Алена шепчет старательно, раздельно, для того, знать, чтобы не пролетело мимо какое словечко:

– Мы с вами прямехонько под расстрел бредем. У немца за всякое ослушанье пуля не то виселица. И все ж таки есть верные, честные, храбрые люди, они и ждут вас, и принимают, и помогают. Но скрытно. И подходить к ним надо тоже скрытно, умело, не во всякую минуту: не все ведь такие ждучие, как я.

Десантник приходит, когда ему надо, когда ему удобно, во всякое время, а для мирного жителя это часто бывает невпопад. Когда стукнется незнакомый человек, хозяину такая загадка, такая забота. И без того ад в оккупации, а тут еще: кто стучит, кто он?

Иной и отмахнется: шукай дальше. И его нельзя винить шибко: он ведь не звал, а десантник сам набрел и навлек, может, на целую семью смертельную опасность.

Алена еще подается ко мне и шепчет уже в самое ухо, шепчет с горьким укором:

– Вчера докатилось к нам: в соседней деревне один ваш хлопец набежал на двух стариков и пристал: «Дайте воды». Они ему: «Сгинь! Кругом немцы». А хлопец: «Не уйду без воды». Пришлось давать. А тут, на грех, подвернулись немцы, стариков схватили – и в гестапу за ковшик воды этому хлопцу. Что, не мог этот хлопец потерпеть?

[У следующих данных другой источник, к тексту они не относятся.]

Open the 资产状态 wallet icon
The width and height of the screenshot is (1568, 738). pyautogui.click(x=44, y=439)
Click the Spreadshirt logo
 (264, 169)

Теперь я уверен, что стариков схватили из-за меня.

– Ну, скажите: мог, не мог потерпеть? – настаивает Алена. – Вы такой же хлопец.

Вспоминаю ту мою жажду и говорю:

– Пожалуй, мог.

Я спрашиваю:

– Ты недовольна чем-то?

– А чему радоваться? – Она быстро встает и начинает нетерпеливо, с крутыми поворотами, похаживать около меня, определенно давая понять, чтобы я не мешкал.

Полтыквы засунул в себя, другую половину – в мешок. Идем по узенькой тропе гуськом: двоих в ряд она не вмещает. Я постарался сделать так, чтобы Алена оказалась впереди. Она поняла это и сказала раздраженно, насмешливо:

– Невозможный вы человек!

Война, нельзя по-другому.

– Так и скажите. Совсем не надо хитрить, топтаться, подталкивать, – упрекает она.

Умолкаем: разговаривать в голос опасно, перешептываться, идя гуськом, – не слышно. Подражая какой-то птице, Алена тихонько насвистывает. Меня беспорядочно атакуют всякие думы. Часто слышу: «Война все спишет». У многих это стало лозунгом, флагом, убежищем. Укрываясь этим, они творят черт-те что. А спишет ли? И если даже спишет, все равно преступное останется преступным, подлое подлым, глупость глупостью, халатность халатностью. Справедливей другое: война ничего не списывает и не смягчает, наоборот, в войну, когда везде смерть, боль, горе, всякое преступление становится преступней, подлость – подлей, неосторожность, халатность, глупость оборачиваются бедой, гибелью. Права Алена: воевать надо с умом, с рассуждением.

Вспоминаю встречи с местным населением. И тут Алена в чем-то права. Нельзя всех крестить одинаково. И тот, кто накормил-напоил десантника, а потом сказал: «Уходи», и тот, кто ничего не дал, но предупредил об опасности, – уже не только враги, но и друзья.

Тропа расширяется. Идем рядом. Спрашиваю Алену, почему в деревнях не видно молодых, все только старые, малые да убогие. Она рассказывает, что много молодых мужиков ушло с нашими, когда отступали, многие подались в партизаны, а кого заскребли немцы и угнали в Германию. Молодых баб и девок тоже гонят в Германию, бегут они и к партизанам, а кто в деревне живет, старается не попадать навстречу фрицам.